RV Rental Sharing Gets Boost From New $120 Million Investment for Outdoorsy
Skift Take
Investors adored Airbnb in its early days because it broadened the market for home-sharing. The startup encouraged more people to rent out their spare rooms to travelers, putting excess housing capacity to work. Now some investors are backing a new travel startup called Outdoorsy on the hope it will perform a similar trick for recreational vehicles (RVs) as Airbnb did for short-term rentals.
Outdoorsy, an on-demand marketplace for recreational vehicles (RVs), said on Thursday that it had raised $120 million in equity and debt financing. The startup, which had raised about $75 million before this, is now the best-funded of several new RV travel startups, including RVShare, Indie Campers, and ShareACamper.
The Austin-based company raised $90 million in equity in a mezzanine round led by Moore Strategic Ventures, ADAR1 Partners, Monashee Capital, SiriusPoint, and Convivialite Ventures. It has also gained access to a $30 million debt facility from Pacific Western Bank.
If things go according to plan, Outdoorsy may be on a path to either going public, receiving backing from private equity, or being taken over by a large enterprise.
“We’re calling this round a private placement because it’s a mezzanine to the next big event,” said Jeff Cavins, Outdoorsy’s co-founder and CEO. “We don’t expect to take any more venture funding and expect a future form of funding to be a different form.”
Outdoorsy aims to expand the supply of RVs and campervans available to travelers as rentals by simplifying the process for individuals to rent their vehicles out. Hundreds of thousands of owners of RVs and campervans leave their Airstreams, Winnebagos, and the like idle for much of the year.
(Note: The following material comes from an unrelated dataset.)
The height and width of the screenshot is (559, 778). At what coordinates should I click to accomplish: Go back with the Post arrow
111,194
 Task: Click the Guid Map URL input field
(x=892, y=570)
Regulation has been a headwind deterring these private owners from side hustles as vehicle rental operators. Outdoorsy’s executives said they needed to find a workaround to the commercial use exclusion clause that prohibits the peer-to-peer renting of RVs for profit. Until now, a person who rented their RV to strangers risked having an insurer catch them and drop their coverage in response — an event that could cascade into a bank calling in a loan on the vehicle.
So on Thursday Outdoorsy announced it had launched a subsidiary called Roamly Insurance Group, which is an insurance carrier for RVs rather than a seller of traditional insurers’ policies. Outdoorsy is banking on Roamly using its own software to size up the risk of RV insurance applicants and create custom policies, rather than try to resell commercial policies from traditional carriers. Roamly calculates its risks using data it has collected for claims administration on the RVs rented out to travelers through its marketplace to date.
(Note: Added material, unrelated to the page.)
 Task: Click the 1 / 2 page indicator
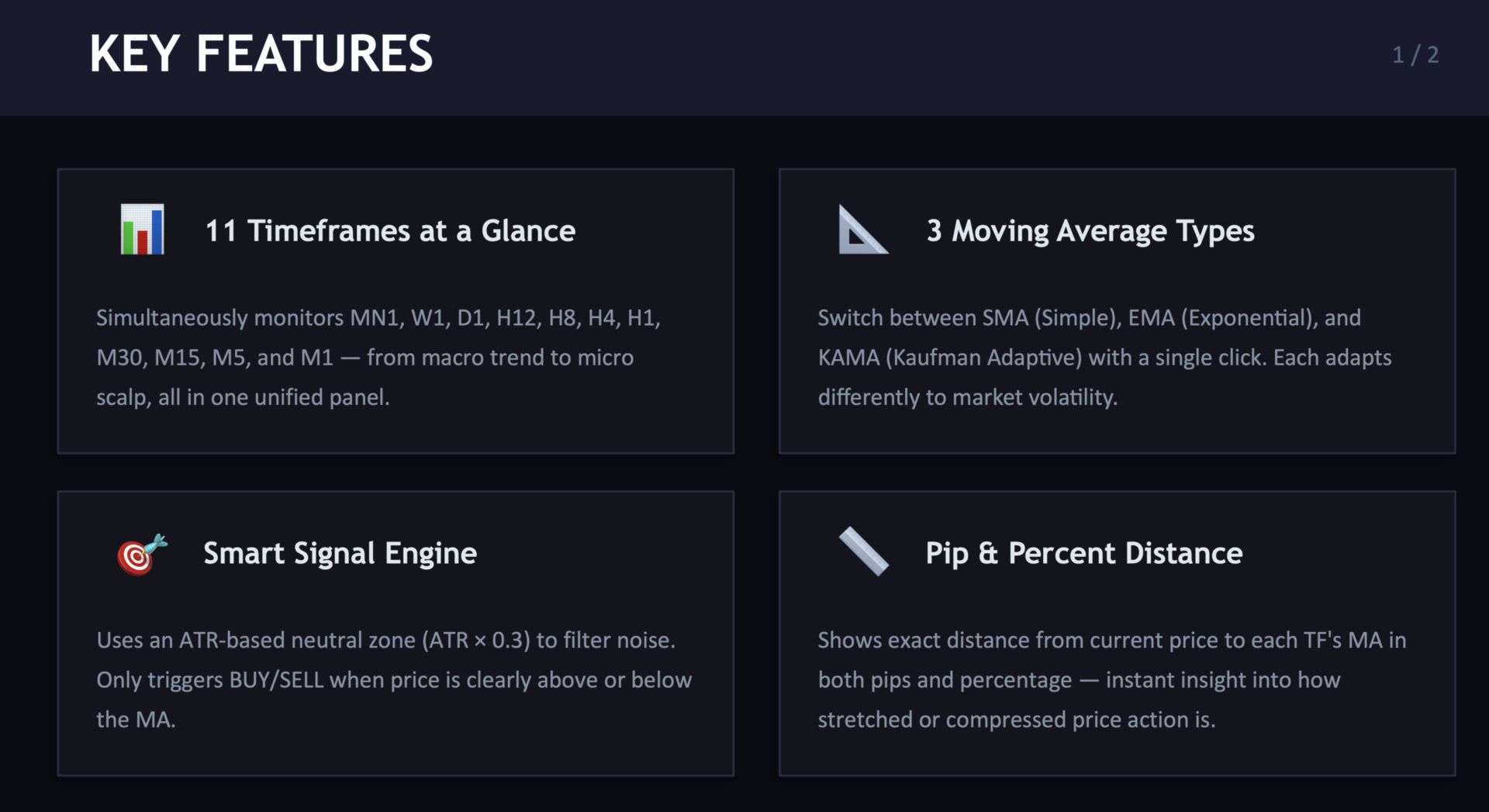tap(1415, 55)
Roamly will provide the owners of vehicles with comprehensive insurance while outsourcing the underwriting and reinsurance of its policies to traditional insurers. It has gotten regulators in all 50 U.S. states to accept the policies. The subsidiary will use some of the debt financing announced on Thursday along with a portion of the revenue it generates through sales as a holding to guard against claims. Its underwriters include Lloyds of London and Aviva. One of its reinsurers is SiriusPoint, which is also an investor in the startup.
“We’ve built an insurance product that cleanses the regulatory environment for people who own recreational vehicles and want to rent them out,” Cavins said. “We’ve invented the world’s first RV-focused insurance product that eliminates the commercial exclusion clause. It’s ready in the U.S. and our next stops are Canada and, after regulatory approvals, Europe by 2022.”
Roamly has also signed a global contract with insurer Generali to sell trip insurance to renters.
The moves come on the back of the news earlier this month that Outdoorsy had invested in Collective Retreats, a Denver-based startup that provides hotel-like concierge services, campgrounds, and experiences in the outdoors.
“We’ll be investing in the scale-out of Collective Retreats in partnership with Outdoorsy,” Cavins said.
Notably, Outdoorsy’s latest investment round included a new investor, Convivialite Ventures, which is the corporate venture group of Pernod Ricard. As the owner of many vineyards and other wine-themed locations, Pernod Ricard could prove to be a strategic partner for finding ideal locations for collaborations between Outdoorsy and Collective Retreats.
Some skeptics believe the unique conditions created by the pandemic fueled a surging interest in RVs and campervans that can’t be extrapolated to last after the pandemic wanes. Will a pimped-out motor home or “#vanlife” still have broad social media buzz after social distancing becomes something society views in the rear-view mirror?
Cavins said he has market research data suggesting that RV rental interest outpaced supply long before the pandemic. He said he had data from Google saying consumers perform an average of 2.3 billion unique searches a year for terms like RV, camper van, caravan, Airstream rental, and so on, suggesting broad consumer interest worldwide.
“We have early adopters who are making millions a year by renting out their RVs, and once the word gets out, the supply will expand, too,” Cavins said.